According to Dr. Ayala Nadivi, a historian of Hungarian Jewry, the reasons for Krausz’s hitherto anonymity might have been political.

“There was quite a lot of infighting and political ego struggles between the various Jewish and Zionist bodies of the time,” Nadivi told Tazpit. “Krausz was a member of the Mizrachi movement while the Jewish leadership in British Mandate Palestine was predominantly of the Mapai movement (Worker’s Party of The Land of Israel). Independently of Krausz and Lutz’s rescue efforts, Mapai established the Budapest Rescue Committee and appointed Israel Kasztner to head it.”

“Later, with the end of the British Mandate and the founding of the State of Israel, the same Mapai became the governing party in Israel. When Kasztner was accused of collaboration with the Nazis during his rescue activities, Krausz gave unfavorable testimony against him on trial. From that point on and despite the evident existence of records of Krausz’s rescue efforts, not a single national organisation or newspaper acknowledges him,” Nadivi explained.

It was Nadivi’s book Between Krausz and Kasztner: The Battle to Save Hungarian Jewry, published in 2014, that was the catalyst for the reemergence of Krausz’s name on public record, according to Eyal.

“After being told about the book by my assistant and reading it, I felt compelled to petition Mayor Barkat,” Eyal told Tazpit. “After filing a request and all the necessary paperwork, including the historic records assembled by Dr. Nedivi, the Mayor acquiesced and named a Jerusalem street after this man who saved more Jews than Schindler and Kasztner combined and was a Jew himself.”

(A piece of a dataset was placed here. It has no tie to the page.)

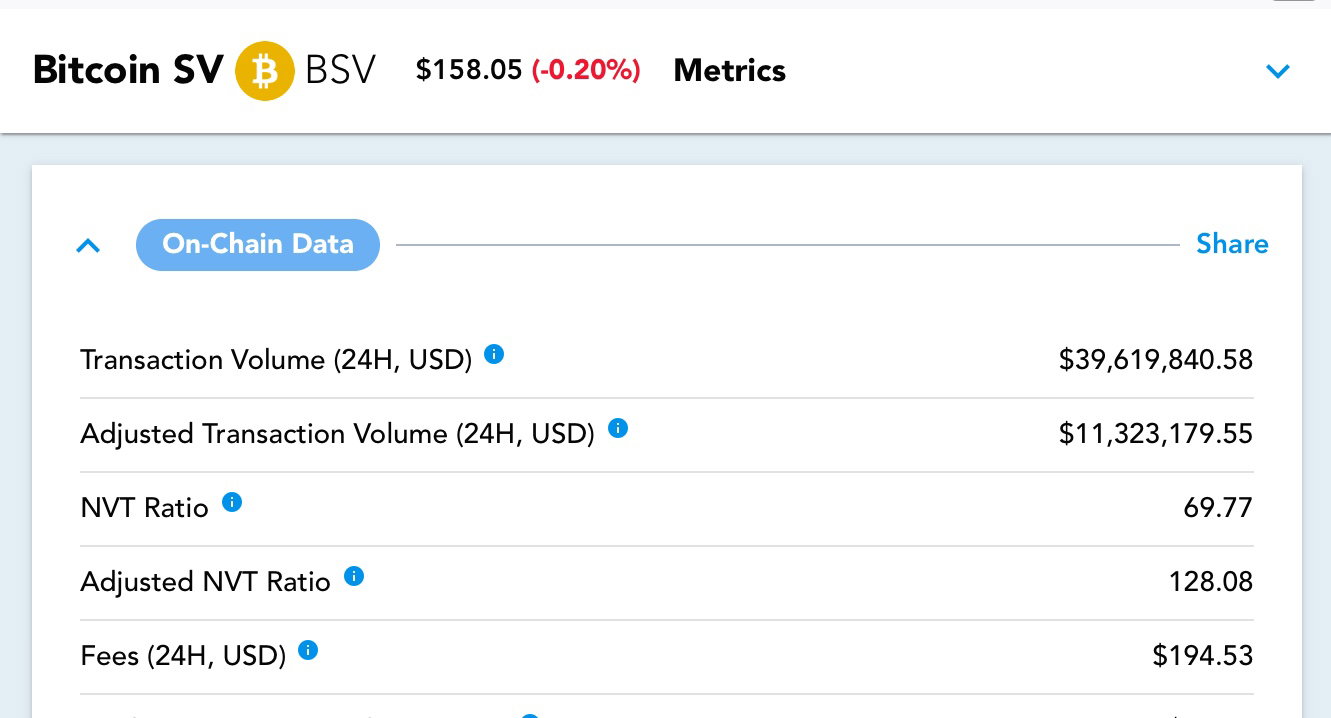Click the -0.20% price change
This screenshot has height=718, width=1331.
[586, 71]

The inauguration ceremony was attended by Eyal and Nadivi, Glass House survivors and their descendants, as well as former Air Force commander General Eliezer Shkedi and Member of Knesset Orit Strook.

And the efforts by Dr. Nadivi and the Legal Forum for Israel to restore and perpetuate Krausz’s remarkable story and legacy might not not end with the street naming.

“I have already sent a letter to the minister of education, Naftali Bennett, asking him to include the story of Krausz and the 40,000 Jews he saved, in the national school curriculum,” said Eyal.